# Exercise requirements
From the entries, copy out every line in which the word "dropdown" is found.

# Data supplied
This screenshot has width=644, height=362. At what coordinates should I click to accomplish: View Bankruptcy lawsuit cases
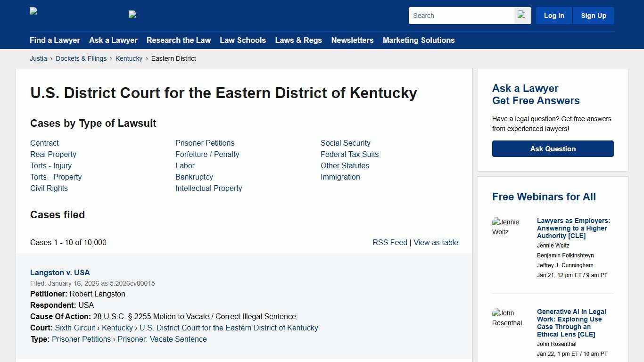194,177
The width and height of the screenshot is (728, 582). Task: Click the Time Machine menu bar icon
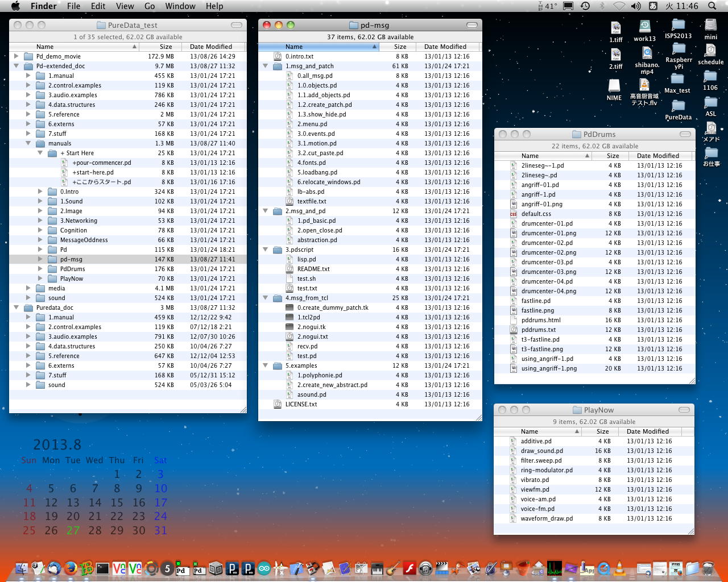pos(585,6)

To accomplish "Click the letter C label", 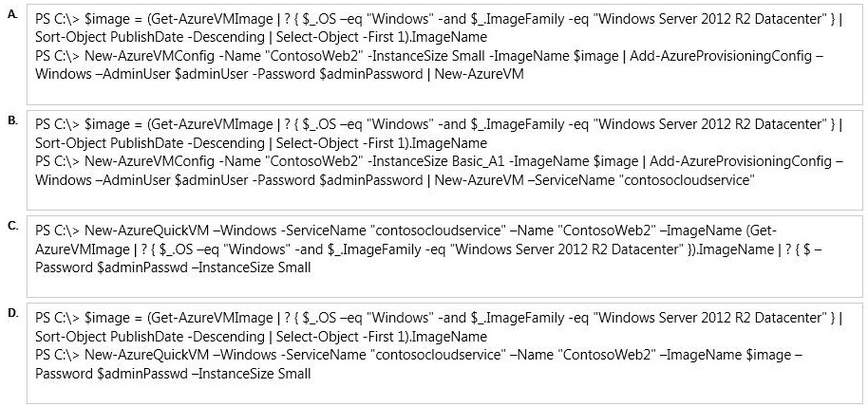I will [12, 226].
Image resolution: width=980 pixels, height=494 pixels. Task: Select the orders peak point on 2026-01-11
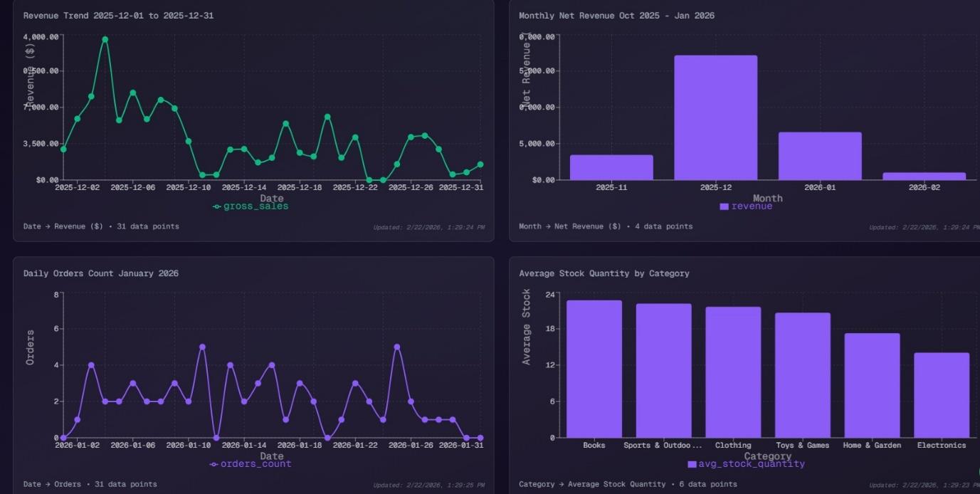coord(201,345)
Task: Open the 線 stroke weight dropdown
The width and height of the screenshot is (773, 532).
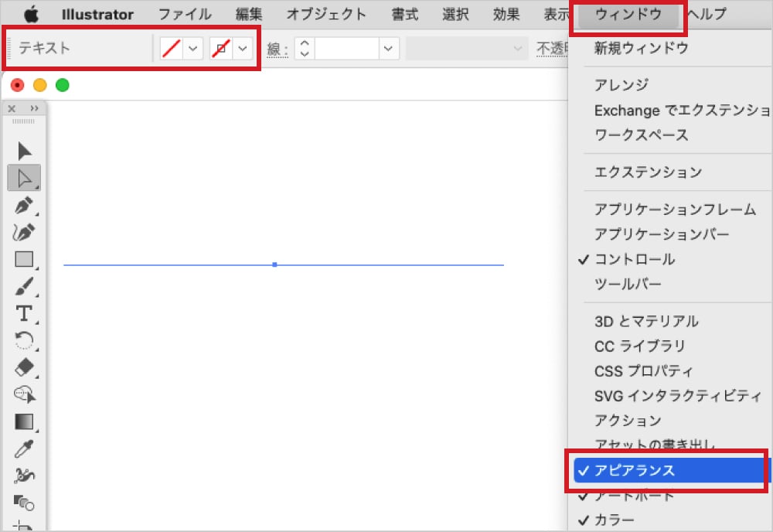Action: (x=388, y=48)
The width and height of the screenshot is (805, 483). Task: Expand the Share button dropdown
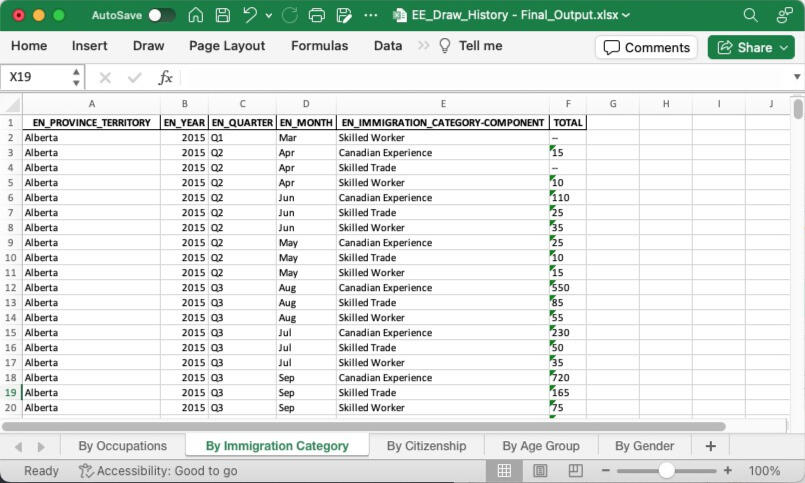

# Written solution
Task: Open the 線 stroke weight dropdown
The width and height of the screenshot is (805, 483). Task: Expand the Share button dropdown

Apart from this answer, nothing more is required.